Looking at this,  I'm wondering if there should also be a function
for calculating the inode chunk reservation. Something like:

static uint
xfs_calc_inode_chunk_res(
	struct xfs-mount	*mp,
	bool			chunk_contents_logged)
{
	uint	res;

	if (chunk_contents_logged) {
		res = xfs_calc_buf_res(mp->m_ialloc_blks,
					XFS_FSB_TO_B(mp, 1));
	} else {
		/* take into account logged headers for freeing */
		res = xfs_calc_buf_res(mp->m_ialloc_blks, 0);
	}

	res += xfs_calc_buf_res(xfs_allocfree_log_count(mp, 1),
				XFS_FSB_TO_B(mp, 1));
	return res;
}

Then xfs_calc_create_resv_alloc() reads like:

	return xfs_calc_buf_res(2, mp->m_sb.sb_sectsize) +
		mp->m_sb.sb_sectsize + 
		xfs_calc_inode_chunk_res(mp, true) +
		xfs_calc_inobt_res(mp);


>  
>  STATIC uint
> @@ -415,8 +414,8 @@ __xfs_calc_create_reservation(
>   * For icreate we can allocate some inodes giving:
>   *    the agi and agf of the ag getting the new inodes: 2 * sectorsize
>   *    the superblock for the nlink flag: sector size
> - *    the inode btree: max depth * blocksize
>   *    the allocation btrees: 2 trees * (max depth - 1) * block size
> + *    the inobt (record insertion)
>   *    the finobt (record insertion)
>   */
>  STATIC uint
> @@ -425,10 +424,10 @@ xfs_calc_icreate_resv_alloc(
>  {
>  	return xfs_calc_buf_res(2, mp->m_sb.sb_sectsize) +
>  		mp->m_sb.sb_sectsize +
> -		xfs_calc_buf_res(mp->m_in_maxlevels, XFS_FSB_TO_B(mp, 1)) +
>  		xfs_calc_buf_res(xfs_allocfree_log_count(mp, 1),
>  				 XFS_FSB_TO_B(mp, 1)) +
> -		xfs_calc_finobt_res(mp, 0, 0);
> +		xfs_calc_inobt_res(mp) +
> +		xfs_calc_finobt_res(mp);
>  }

	return xfs_calc_buf_res(2, mp->m_sb.sb_sectsize) +
		mp->m_sb.sb_sectsize +
		xfs_calc_inode_chunk_res(mp, false) +
		xfs_calc_inobt_res(mp) +
		xfs_calc_finobt_res(mp);

>  
>  STATIC uint
> @@ -494,9 +493,14 @@ xfs_calc_symlink_reservation(
>   *    the agi hash list and counters: sector size
>   *    the on disk inode before ours in the agi hash list: inode cluster size
>   *    the inode chunk is marked stale (headers only)
> - *    the inode btree: max depth * blocksize
> - *    the allocation btrees: 2 trees * (max depth - 1) * block size
> + *    the inode btree
>   *    the finobt (record insertion, removal or modification)
> + *
> + * Note that the allocfree res. for the inode chunk itself is not included
> + * because the extent free occurs after a transaction roll.
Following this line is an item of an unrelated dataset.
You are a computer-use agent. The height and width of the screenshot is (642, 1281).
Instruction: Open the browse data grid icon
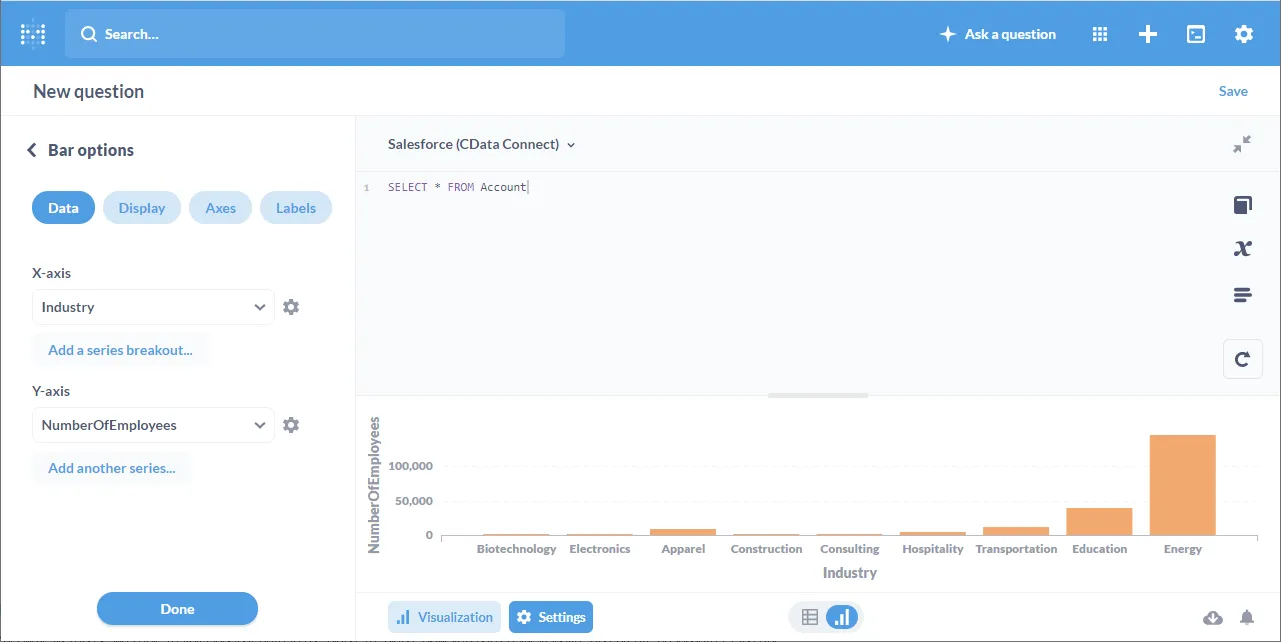tap(1100, 34)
We could take the
> + * maximum of the pre/post roll operations, but the pre-roll reservation already
> + * includes at least one allocfree res. for the inobt and is thus guaranteed to
> + * be larger.
>   */
>  STATIC uint
>  xfs_calc_ifree_reservation(
> @@ -508,10 +512,8 @@ xfs_calc_ifree_reservation(
>  		xfs_calc_iunlink_remove_reservation(mp) +
>  		xfs_calc_buf_res(1, 0) +
>  		xfs_calc_buf_res(mp->m_ialloc_blks, 0) +
> -		xfs_calc_buf_res(mp->m_in_maxlevels, XFS_FSB_TO_B(mp, 1)) +
> -		xfs_calc_buf_res(xfs_allocfree_log_count(mp, 1),
> -				 XFS_FSB_TO_B(mp, 1)) +
> -		xfs_calc_finobt_res(mp, 0, 1);
> +		xfs_calc_inobt_res(mp) +
> +		xfs_calc_finobt_res(mp);
>  }

	.....
		xfs_calc_iunlink_remove_reservation(mp) +
		xfs_calc_buf_res(1, 0) +
		xfs_calc_inode_chunk_res(mp, false) +
		xfs_calc_inobt_res(mp) +
		xfs_calc_finobt_res(mp);

This seems to make more sense to me - it's clear what the individual
components of the reservation are, and we can ensure that the
individual components have the necessary reservation independently
of the overall reservations that need them.

Cheers,

Dave.
Brian Foster Nov. 28, 2017, 2:04 p.m. UTC | #2
On Tue, Nov 28, 2017 at 10:27:19AM +1100, Dave Chinner wrote:
> On Mon, Nov 27, 2017 at 03:24:34PM -0500, Brian Foster wrote:
> > Analysis of recent reports of log reservation overruns and code
> > inspection has uncovered that the reservations associated with inode
> > operations may not cover the worst case scenarios. In particular,
> > many cases only include one allocfree res. for a particular
> > operation even though said operations may also entail AGFL fixups
> > and inode btree block allocations in addition to the actual inode
> > chunk allocation. This can easily turn into two or three block
> > allocations (or frees) per operation.
> > 
> > In theory, the only way to define the worst case reservation is to
> > include an allocfree res for each individual allocation in a
> > transaction. Since that is impractical (we can perform multiple agfl
> > fixups per tx and not every allocation is going to result in a full
> > tree operation), implement a reasonable compromise that addresses
> > the deficiency in practice without blowing out the size of the
> > transactions.
> > 
> > Refactor the inode transaction reservation code to include one
> > allocfree res. per inode btree modification to cover allocations
> > required by the tree itself. This essentially separates the
> > reservation required to allocate the physical inode chunk from
> > additional reservation required to perform inobt record
> > insertion/removal.
> 
> I think you missed the most important reason the inobt/finobt
> modifications need there own allocfree reservation - btree
> modifications that cause btree blocks to be freed do not use defered
> ops and so the freeing of blocks occurs directly within the primary
> transaction. Hence the primary transaction reservation must take
> this into account ....
> 

Sort of implied by "to cover allocations by the tree itself," but I'll
update the commit log to be more explicit.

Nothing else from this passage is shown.